You should refine your thoughts more instead of dumping a stream of consciousness on people.
Essentially what this stream of consciousness boils down to is "Wouldn't it be neat if AI generated all the content in the game you are playing on the fly?" Would it be neat? I guess so but I find that incredibly unappealing very similar to how AI art, stories and now video is unappealing. There's no creativity involved. There's no meaning to any of it. Sentient AI could probably have creativity but what people like you who get overly excited about this stuff don't seem to understand is how fundamentally limited our AI actually is currently. LLMs are basically one of the most advanced AI things rn and yet all it does is predict text. It has no knowledge, no capacity for learning. It's very advanced auto correct.
We've seen this kind of hype with Crypto with NFTs and with Metaverse bullshit.
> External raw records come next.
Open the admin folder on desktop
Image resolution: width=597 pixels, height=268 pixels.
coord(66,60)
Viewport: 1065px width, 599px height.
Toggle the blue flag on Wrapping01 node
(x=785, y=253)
You should take a step back and understand what we currently have and how incredibly far away what has you excited actually is.
I don't mean to be dismissive of your entire train of thought (I can't follow a lot of it, probably because I'm not a dev and not familiar with a lot of the concepts you're talking about) but all the things you've described that I can understand would require these tools to be a fuckload better, on an order we haven't even begun to get close to yet, in order to not be super predictable.
It's all wonderful in theory, but we're not even close to what would be needed to even half-ass this stuff.
Chatgpt once insisted my JSON was actually YAML
Technically it is, but I agree that is imprecise and nobody would say so IRL. Unless they are being a pedantic nerd, like I am right now.
The correct usage of LLMs in coding imo is for a single use case at a time, building up to what you need from scratch. It requires skill both in talking to AI for it to give you what you want, knowing how to build up to it, reading the code it spits out so that you know when it goes south and the skill of actually knowing how to build the bigger picture software from little pieces but if you are an intermediate dev who is stuck on something it is a great help.
That or for rubber ducky debugging, it s also great in that
That sounds like more effort than just... writing the code.